### Work to complete
Across the records below, report how many lines include the word "partekatu", stating the number alone.

Dataset entries
______________________________

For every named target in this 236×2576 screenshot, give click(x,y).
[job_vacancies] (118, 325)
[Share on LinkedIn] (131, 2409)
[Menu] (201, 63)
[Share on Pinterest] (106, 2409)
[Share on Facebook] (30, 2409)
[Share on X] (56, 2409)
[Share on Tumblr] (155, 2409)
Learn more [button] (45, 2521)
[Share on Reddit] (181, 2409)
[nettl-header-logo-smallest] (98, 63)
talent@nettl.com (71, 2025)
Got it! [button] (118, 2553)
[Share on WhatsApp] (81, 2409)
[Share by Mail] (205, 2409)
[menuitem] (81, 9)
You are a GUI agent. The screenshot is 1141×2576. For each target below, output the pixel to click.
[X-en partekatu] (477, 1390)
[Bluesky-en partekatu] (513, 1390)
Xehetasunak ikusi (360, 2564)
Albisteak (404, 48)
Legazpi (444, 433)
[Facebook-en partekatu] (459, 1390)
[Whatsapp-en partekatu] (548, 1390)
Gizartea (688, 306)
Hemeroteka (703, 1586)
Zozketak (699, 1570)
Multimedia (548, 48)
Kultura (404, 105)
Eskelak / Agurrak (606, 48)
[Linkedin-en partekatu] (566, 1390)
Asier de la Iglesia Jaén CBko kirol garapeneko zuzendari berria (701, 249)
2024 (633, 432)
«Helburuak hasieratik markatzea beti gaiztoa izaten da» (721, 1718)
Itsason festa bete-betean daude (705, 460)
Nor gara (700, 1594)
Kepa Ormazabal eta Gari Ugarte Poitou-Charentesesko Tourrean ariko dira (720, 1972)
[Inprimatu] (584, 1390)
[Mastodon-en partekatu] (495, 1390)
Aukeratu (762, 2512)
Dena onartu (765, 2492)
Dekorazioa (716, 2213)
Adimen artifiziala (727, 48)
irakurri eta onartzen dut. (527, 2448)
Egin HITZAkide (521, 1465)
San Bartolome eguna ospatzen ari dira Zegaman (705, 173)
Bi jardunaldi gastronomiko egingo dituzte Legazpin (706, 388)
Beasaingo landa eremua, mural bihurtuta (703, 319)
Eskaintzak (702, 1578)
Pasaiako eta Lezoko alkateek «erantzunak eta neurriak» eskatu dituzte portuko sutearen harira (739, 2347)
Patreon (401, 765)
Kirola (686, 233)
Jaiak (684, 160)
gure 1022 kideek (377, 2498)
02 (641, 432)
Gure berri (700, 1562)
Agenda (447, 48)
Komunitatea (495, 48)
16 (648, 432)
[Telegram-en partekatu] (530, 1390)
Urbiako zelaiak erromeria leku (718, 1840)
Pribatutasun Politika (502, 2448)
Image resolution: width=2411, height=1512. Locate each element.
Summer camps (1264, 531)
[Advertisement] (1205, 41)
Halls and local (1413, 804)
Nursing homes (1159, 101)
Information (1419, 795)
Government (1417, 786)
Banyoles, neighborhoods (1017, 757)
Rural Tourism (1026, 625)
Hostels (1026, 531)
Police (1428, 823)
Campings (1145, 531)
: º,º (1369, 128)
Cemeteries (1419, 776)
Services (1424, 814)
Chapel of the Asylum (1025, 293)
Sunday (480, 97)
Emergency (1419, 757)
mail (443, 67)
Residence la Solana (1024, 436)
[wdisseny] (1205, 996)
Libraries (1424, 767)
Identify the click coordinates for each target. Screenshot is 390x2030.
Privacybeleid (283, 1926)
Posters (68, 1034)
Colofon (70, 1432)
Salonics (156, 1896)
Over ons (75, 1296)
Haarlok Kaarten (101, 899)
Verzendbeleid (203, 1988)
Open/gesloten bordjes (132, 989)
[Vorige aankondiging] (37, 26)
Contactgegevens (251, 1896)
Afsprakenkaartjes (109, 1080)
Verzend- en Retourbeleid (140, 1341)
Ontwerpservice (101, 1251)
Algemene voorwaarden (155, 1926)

______________________________

### Answer section
7